'''

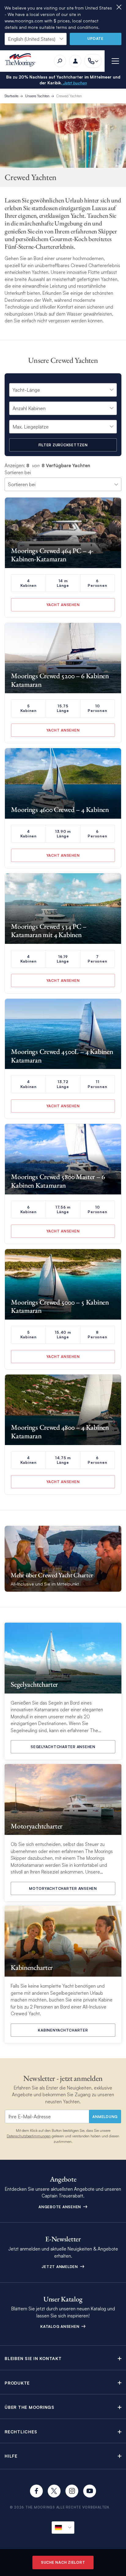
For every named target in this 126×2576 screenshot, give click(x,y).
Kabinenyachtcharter (63, 2030)
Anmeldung (105, 2116)
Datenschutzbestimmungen (29, 2136)
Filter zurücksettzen (63, 445)
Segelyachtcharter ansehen (63, 1746)
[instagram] (71, 2491)
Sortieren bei (18, 472)
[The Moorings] (22, 61)
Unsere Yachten (37, 96)
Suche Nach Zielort (63, 2562)
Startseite (11, 96)
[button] (63, 2358)
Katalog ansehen (60, 2326)
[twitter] (54, 2491)
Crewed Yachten (69, 96)
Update (95, 38)
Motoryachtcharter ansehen (63, 1888)
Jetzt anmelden (60, 2266)
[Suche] (60, 61)
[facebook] (36, 2491)
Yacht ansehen (63, 604)
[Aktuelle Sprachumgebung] (63, 2527)
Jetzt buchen (74, 82)
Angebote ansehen (60, 2207)
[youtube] (89, 2491)
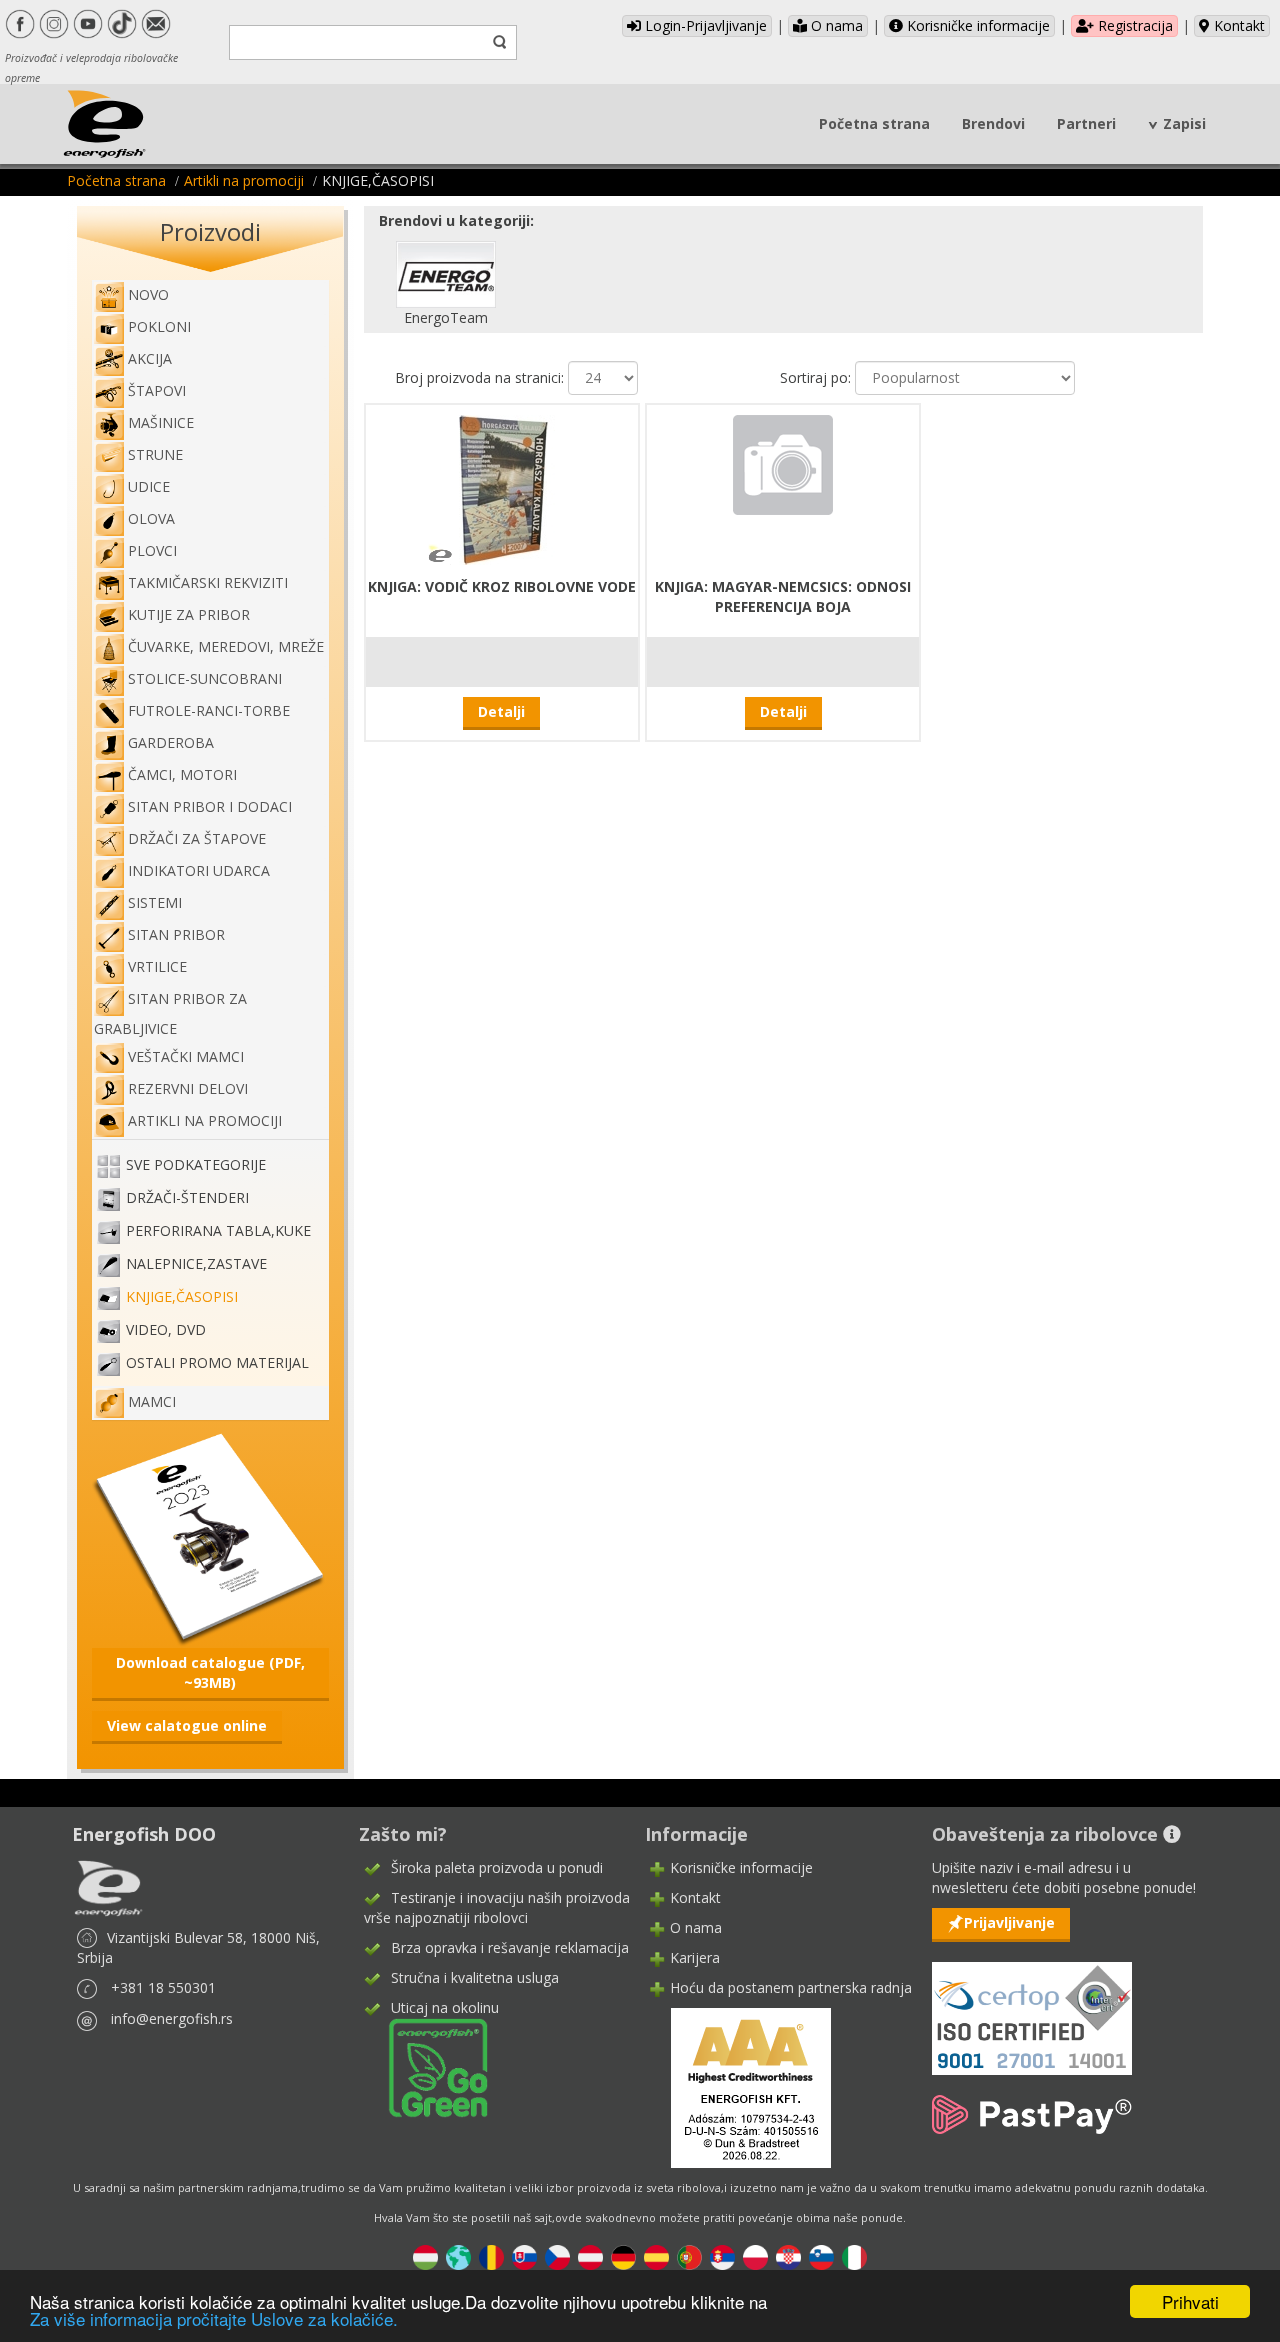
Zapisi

'''

• _EXERCISE_
Keeping pictures out, repeat exactly the lines from the one containing "Startseite (11, 96)" through the end of the listing.

• _YOUR SOLUTION_
Startseite (11, 96)
[button] (63, 2358)
Katalog ansehen (60, 2326)
[twitter] (54, 2491)
Crewed Yachten (69, 96)
Update (95, 38)
Motoryachtcharter ansehen (63, 1888)
Jetzt anmelden (60, 2266)
[Suche] (60, 61)
[facebook] (36, 2491)
Yacht ansehen (63, 604)
[Aktuelle Sprachumgebung] (63, 2527)
Jetzt buchen (74, 82)
Angebote ansehen (60, 2207)
[youtube] (89, 2491)
Zapisi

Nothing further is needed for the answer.